■ GIVEN EXERCISE ■
Output the items unchanged, from the line containing "Select the Appier" through the end of the items, both included.

■ SUPPLIED MATERIAL ■

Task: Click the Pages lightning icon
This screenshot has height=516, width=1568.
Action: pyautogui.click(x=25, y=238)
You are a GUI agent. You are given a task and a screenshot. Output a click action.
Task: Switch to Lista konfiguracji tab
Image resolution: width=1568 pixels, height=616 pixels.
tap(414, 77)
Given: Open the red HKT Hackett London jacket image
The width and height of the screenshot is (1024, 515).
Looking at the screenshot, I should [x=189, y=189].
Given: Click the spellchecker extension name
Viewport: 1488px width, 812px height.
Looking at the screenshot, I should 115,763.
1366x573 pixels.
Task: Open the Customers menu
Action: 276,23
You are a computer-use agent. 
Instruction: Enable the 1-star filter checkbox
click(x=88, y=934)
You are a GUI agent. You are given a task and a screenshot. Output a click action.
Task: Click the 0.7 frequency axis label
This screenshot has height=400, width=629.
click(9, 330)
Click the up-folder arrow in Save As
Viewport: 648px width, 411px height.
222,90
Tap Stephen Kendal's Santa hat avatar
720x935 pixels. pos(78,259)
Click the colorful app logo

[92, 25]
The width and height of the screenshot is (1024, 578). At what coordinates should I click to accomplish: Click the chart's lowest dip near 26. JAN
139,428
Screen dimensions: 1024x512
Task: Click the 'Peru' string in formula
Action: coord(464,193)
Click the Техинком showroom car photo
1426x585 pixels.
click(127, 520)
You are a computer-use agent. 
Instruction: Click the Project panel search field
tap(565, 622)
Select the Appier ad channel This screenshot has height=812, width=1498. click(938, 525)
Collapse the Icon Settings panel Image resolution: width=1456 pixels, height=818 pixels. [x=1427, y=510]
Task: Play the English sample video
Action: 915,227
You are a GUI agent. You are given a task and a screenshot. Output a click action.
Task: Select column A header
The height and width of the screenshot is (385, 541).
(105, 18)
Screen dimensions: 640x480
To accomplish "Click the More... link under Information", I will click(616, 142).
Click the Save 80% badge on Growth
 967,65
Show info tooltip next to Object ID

■ EXPECTED OUTPUT ■
Select the Appier ad channel This screenshot has height=812, width=1498. click(938, 525)
Collapse the Icon Settings panel Image resolution: width=1456 pixels, height=818 pixels. [x=1427, y=510]
Task: Play the English sample video
Action: 915,227
You are a GUI agent. You are given a task and a screenshot. Output a click action.
Task: Select column A header
The height and width of the screenshot is (385, 541).
(105, 18)
Screen dimensions: 640x480
To accomplish "Click the More... link under Information", I will click(616, 142).
Click the Save 80% badge on Growth
 967,65
Show info tooltip next to Object ID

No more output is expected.